Sri Lanka: les pénuries, qui frappent les plus démunis, s'aggravent encore

Le Sri Lanka est frappé par une crise économique sans précédent. Surendetté et très dépendant de l’extérieur - le Premier ministre vient de récupérer le portefeuille de ministre des Finances -, le pays commence à manquer de tout. Pénuries de gaz, de médicaments, de nourriture et de carburant, la liste des privations s’allonge chaque jour un peu plus tout comme les files d’attentes devant les stations d’essence. À Colombo, les plus pauvres peinent à joindre les deux bouts, mais la solidarité s’organise.

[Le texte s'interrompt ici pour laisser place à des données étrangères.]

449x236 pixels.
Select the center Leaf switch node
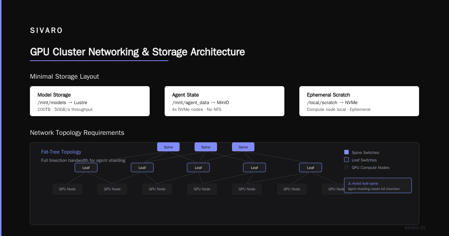coord(198,167)
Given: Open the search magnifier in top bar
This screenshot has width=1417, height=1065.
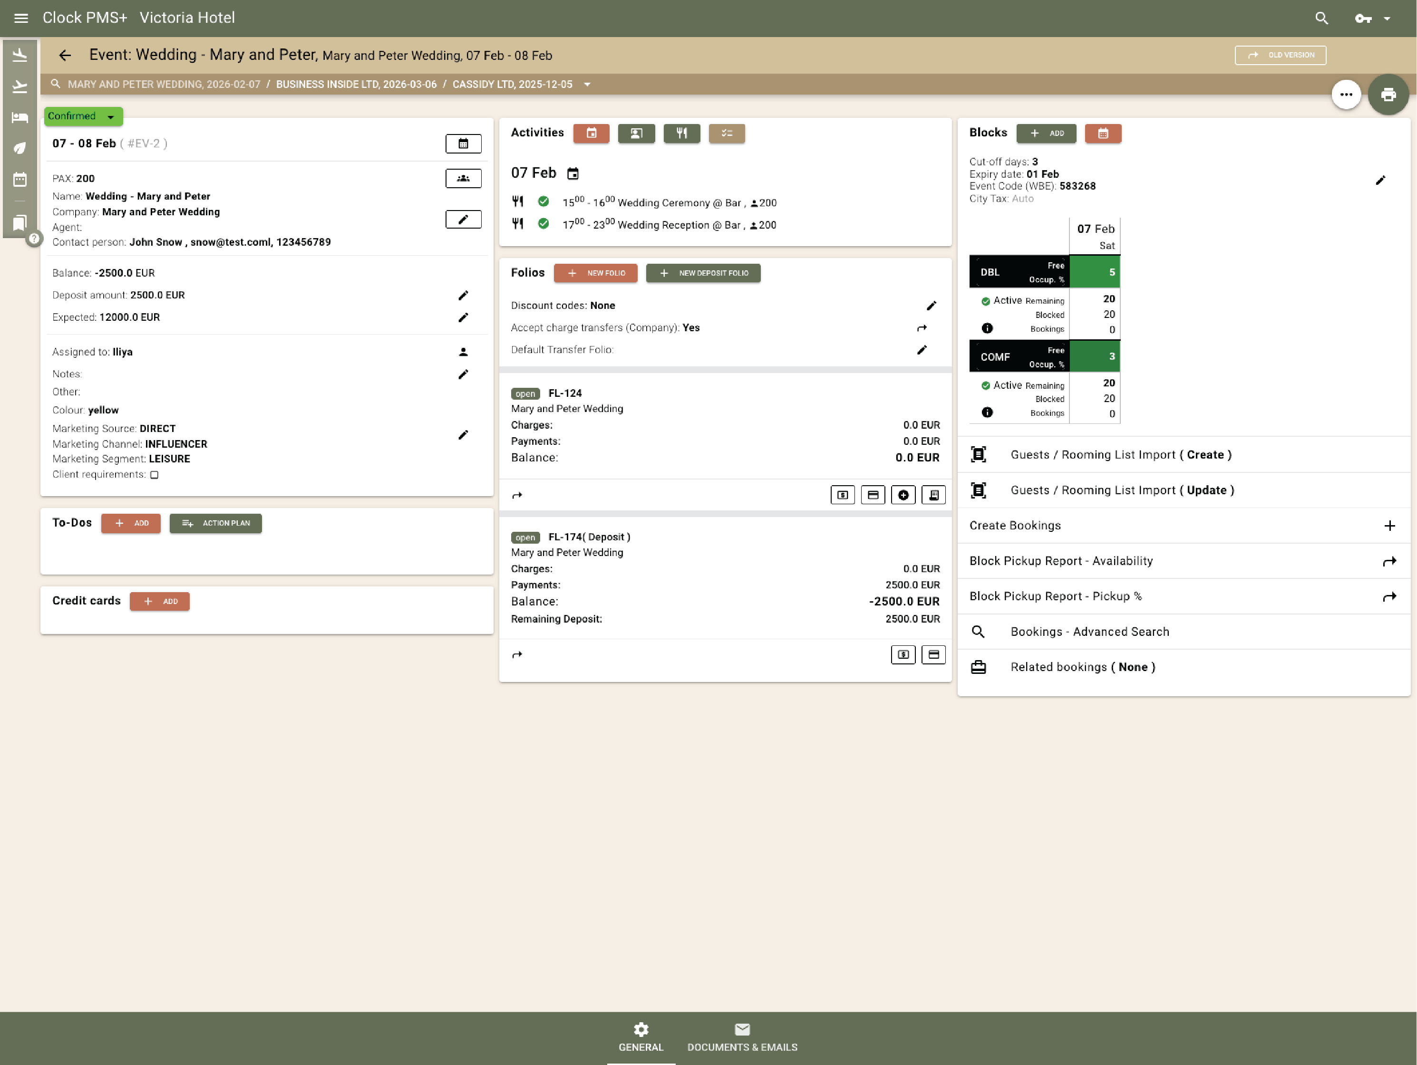Looking at the screenshot, I should 1322,18.
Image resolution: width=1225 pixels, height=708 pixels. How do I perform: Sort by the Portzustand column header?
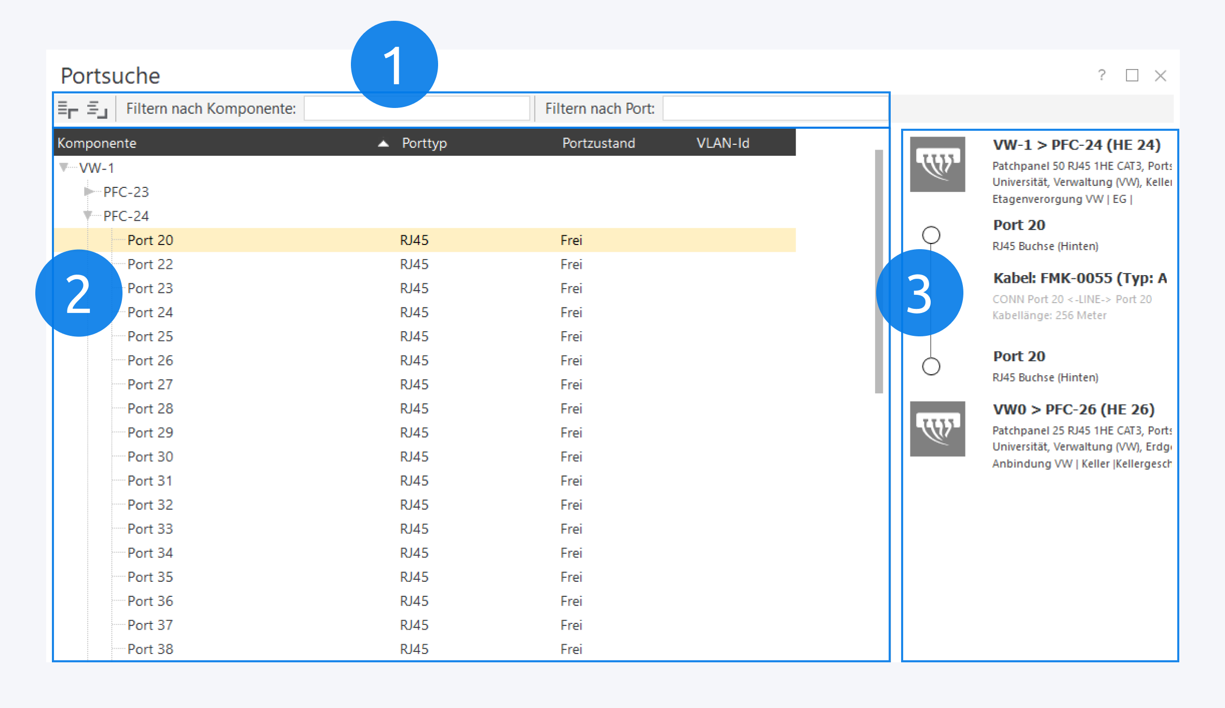598,143
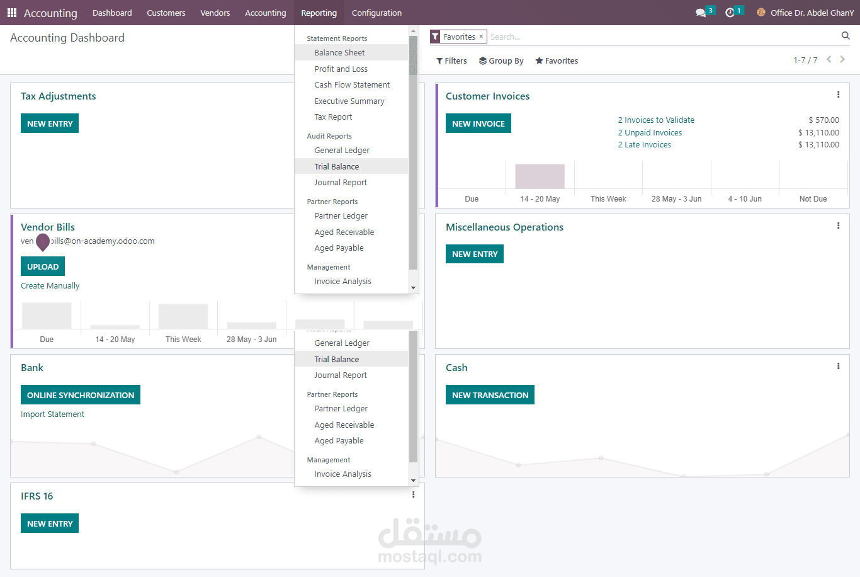The height and width of the screenshot is (577, 860).
Task: Open the Favorites star dropdown
Action: [x=557, y=61]
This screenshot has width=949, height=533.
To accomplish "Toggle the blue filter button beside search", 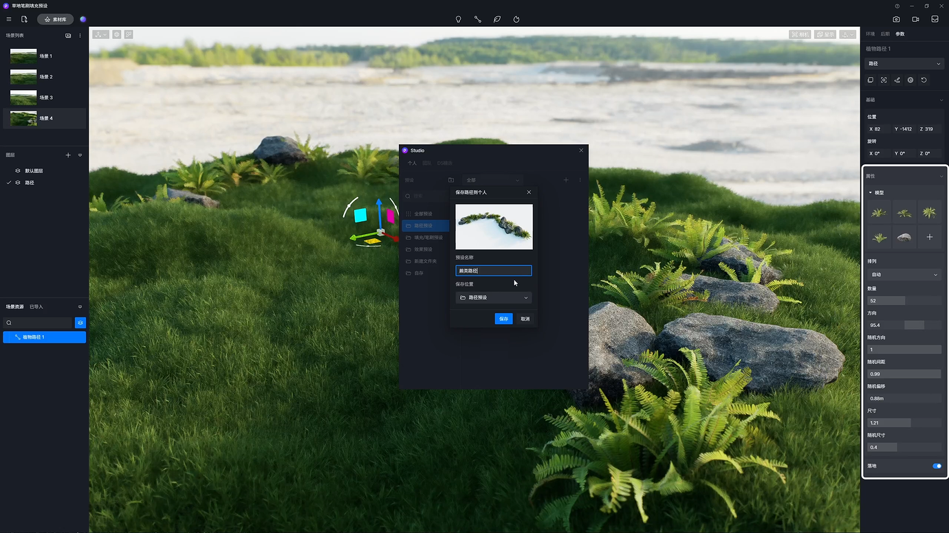I will pos(80,323).
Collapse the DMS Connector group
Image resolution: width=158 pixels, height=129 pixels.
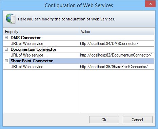[x=6, y=38]
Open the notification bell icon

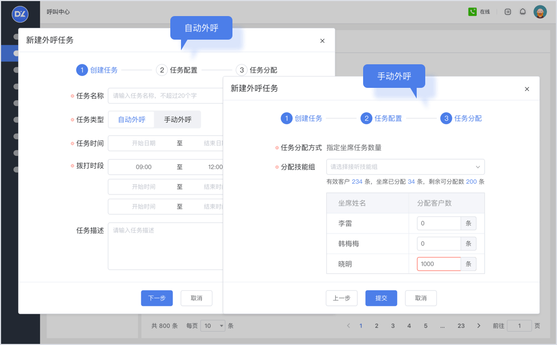(x=523, y=12)
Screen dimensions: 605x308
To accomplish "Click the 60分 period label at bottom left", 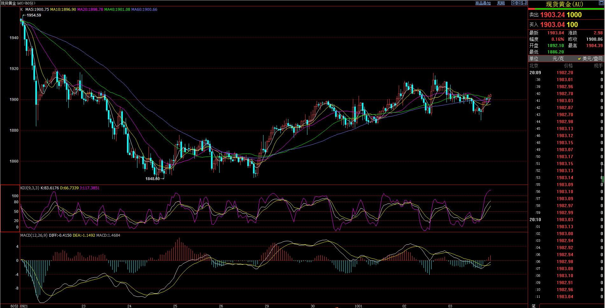I will pyautogui.click(x=14, y=306).
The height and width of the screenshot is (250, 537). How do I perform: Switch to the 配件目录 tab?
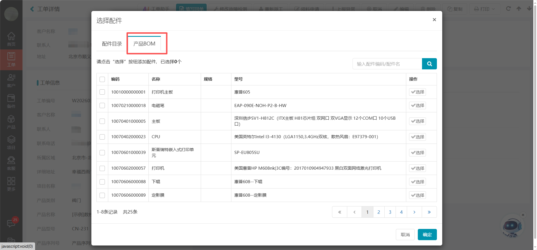point(112,44)
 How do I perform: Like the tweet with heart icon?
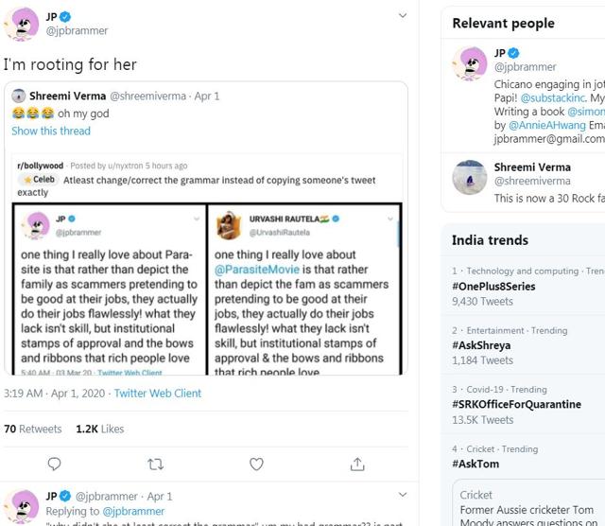(x=256, y=464)
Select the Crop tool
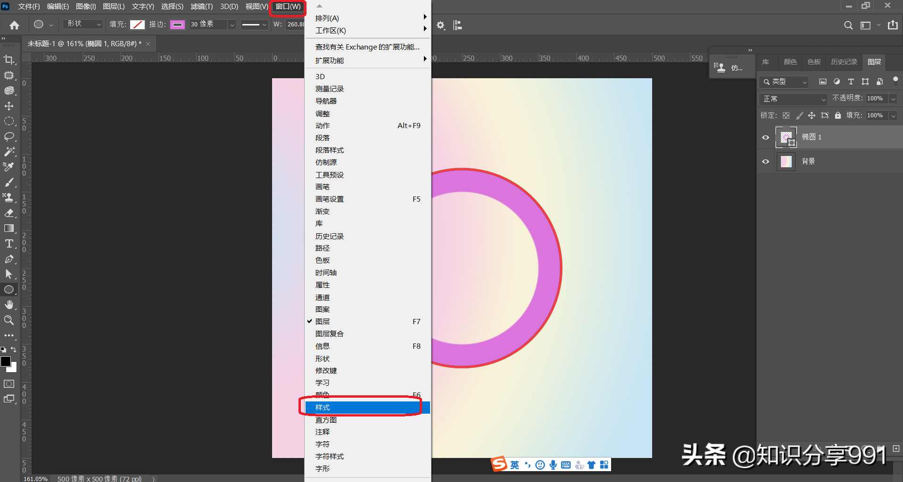The width and height of the screenshot is (903, 482). pos(9,60)
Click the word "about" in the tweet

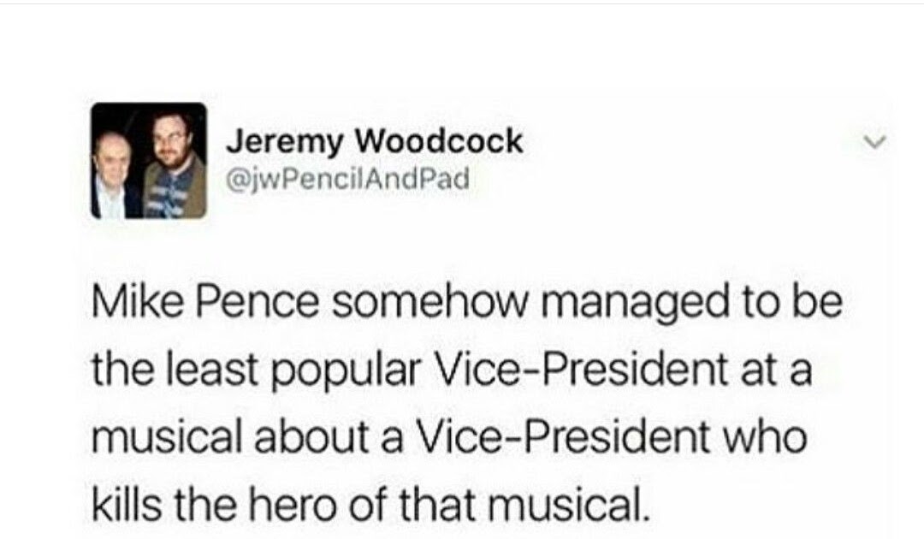point(312,438)
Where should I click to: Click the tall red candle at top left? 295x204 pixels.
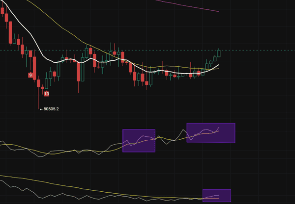coord(10,32)
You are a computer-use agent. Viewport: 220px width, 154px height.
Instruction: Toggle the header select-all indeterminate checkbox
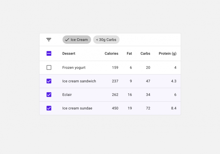click(x=49, y=53)
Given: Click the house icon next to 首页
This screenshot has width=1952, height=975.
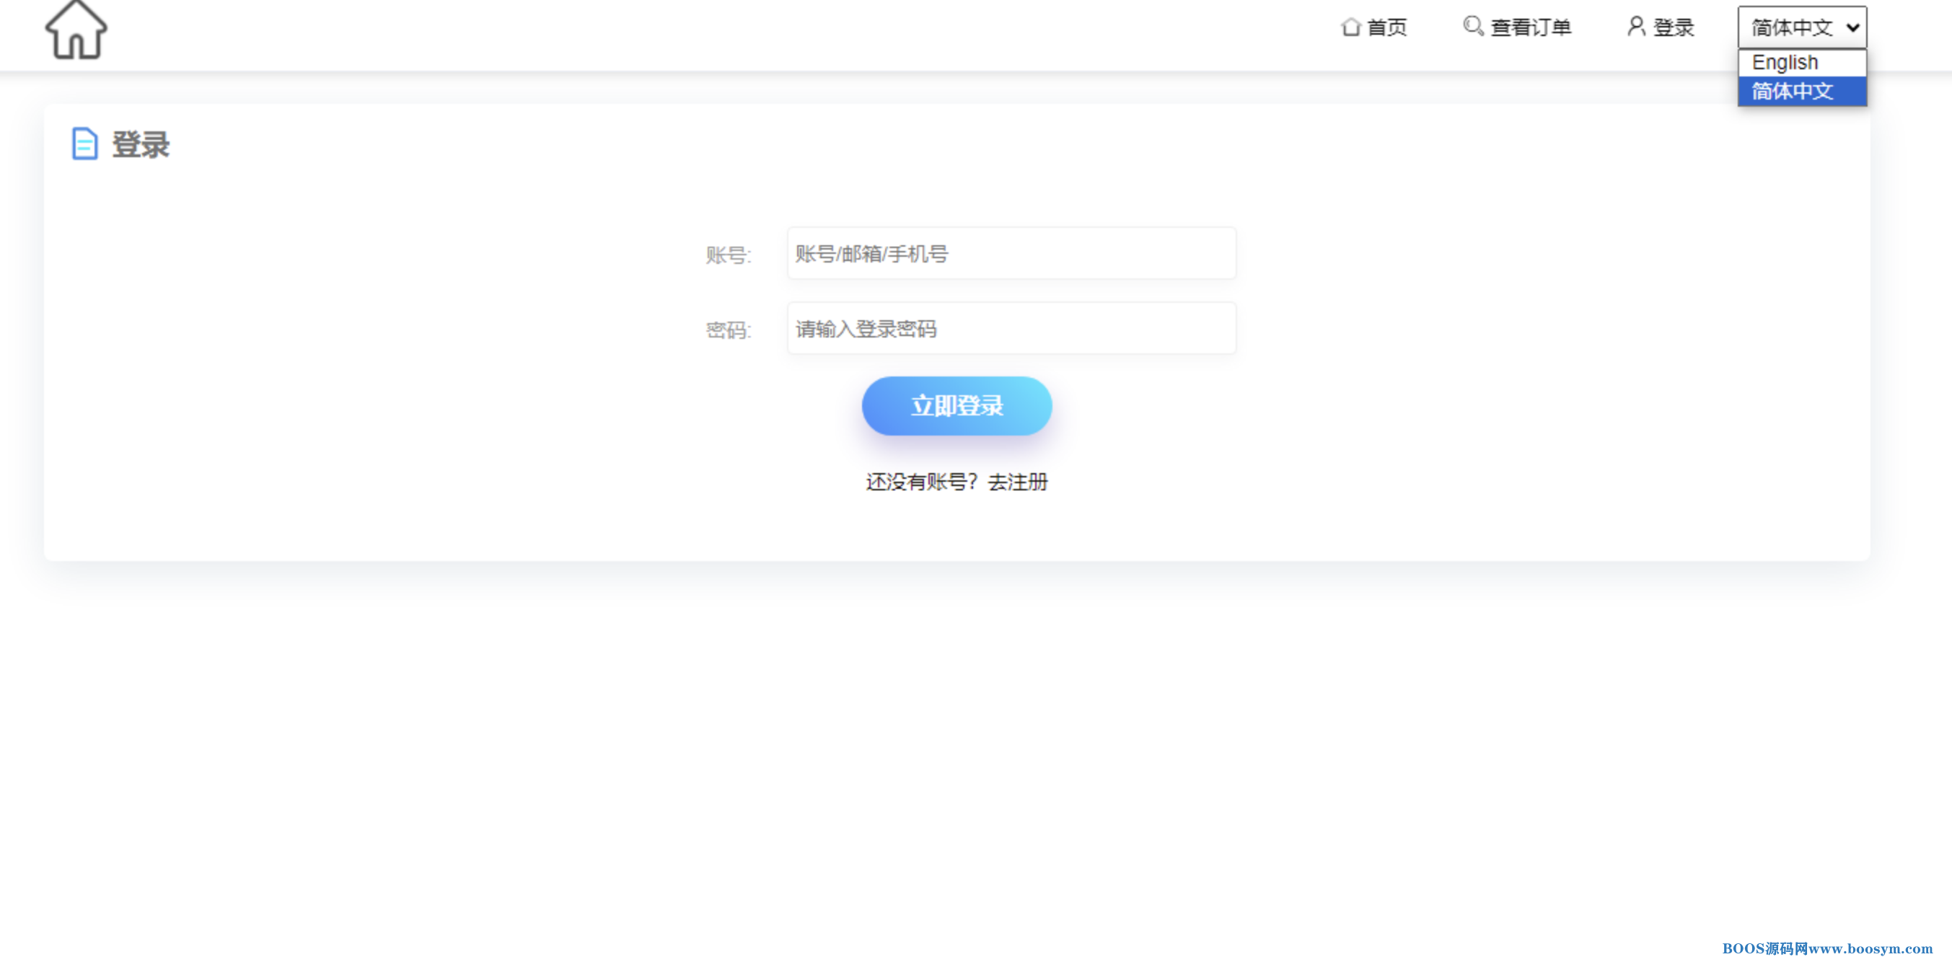Looking at the screenshot, I should click(1352, 27).
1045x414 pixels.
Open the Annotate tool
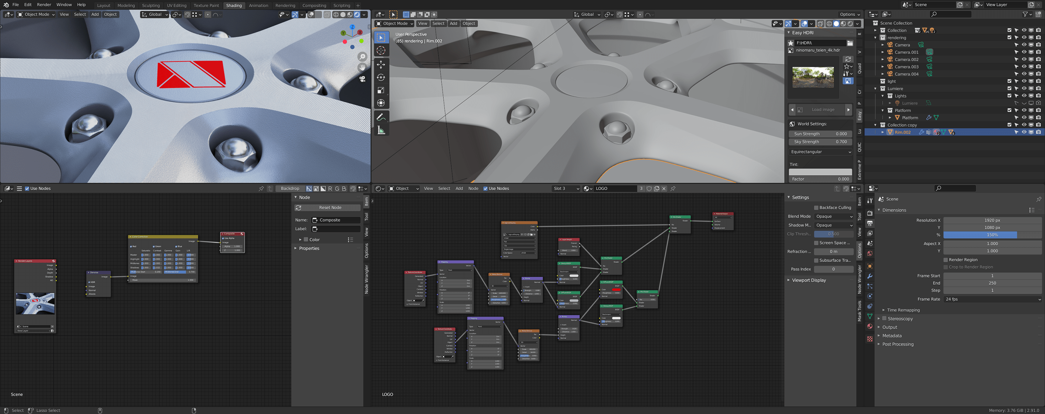pyautogui.click(x=381, y=117)
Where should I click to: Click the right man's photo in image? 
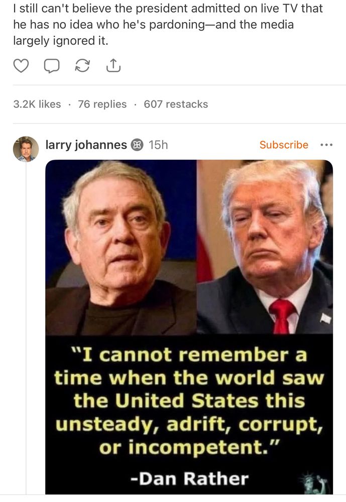[265, 247]
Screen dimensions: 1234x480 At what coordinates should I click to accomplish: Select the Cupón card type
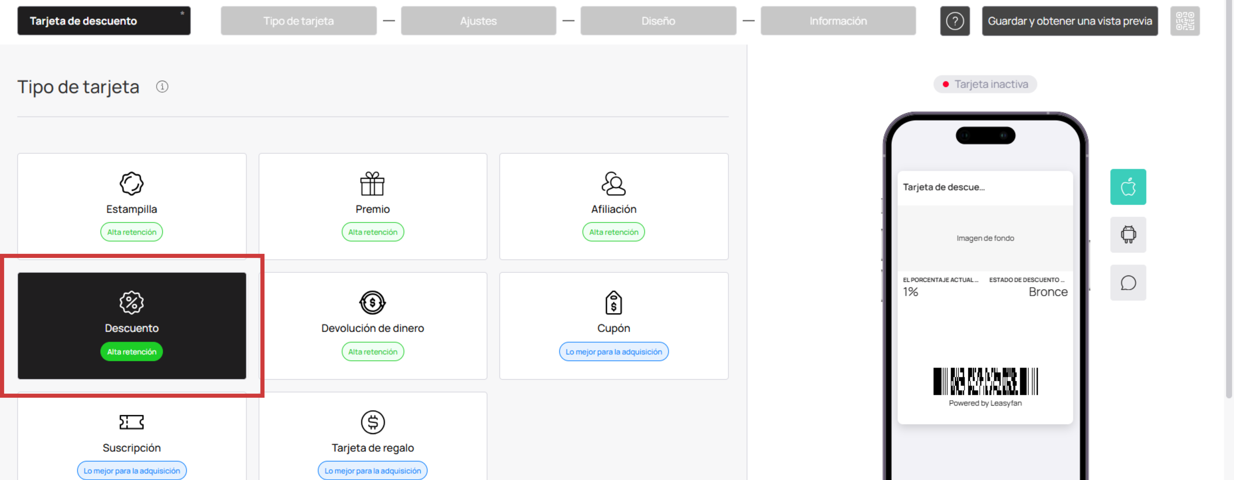tap(614, 326)
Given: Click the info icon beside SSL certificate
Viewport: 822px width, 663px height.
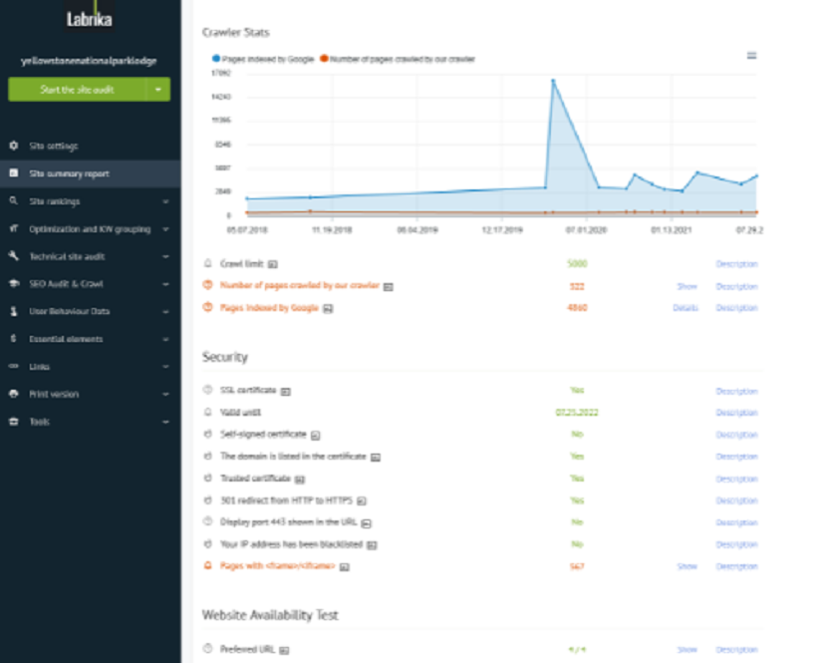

Avec notre envoyée spéciale à Colombo, Yelena Tomic

Devant chaque station-service c’est le même scénario. Des queues interminables. Des dizaines de conducteurs de tuk tuk poussent patiemment leur véhicule à mesure que la file avance. Le carburant est rationné. Les tuks tuks ont le droit à maximum 6L d’essence pour environ 2500 Rp, soit plus de 6 euros.

C’est une fortune pour Nuhan. « C’est très difficile, parfois j’arrive à gagner 3000 Roupies, d’autres jours 1000 Roupies ou rien du tout », raconte ce chauffeur qui attend de faire son plein depuis 5h du matin. « Je travaille, ensuite je dépense tout pour le riz et le carburant. 1 kg de riz local ça coute 250 roupies. Les légumes ou des lentilles, on en mange quelques fois, mais il y a des jours où nous n’avons rien à manger ».

12h pour faire le plein

Les pénuries ont entraîné ces derniers jours des pillages. Des gérants de stations-services ont été agressés par des chauffeurs en colère. Des militaires montent désormais la garde devant certaines stations critiques de la capitale.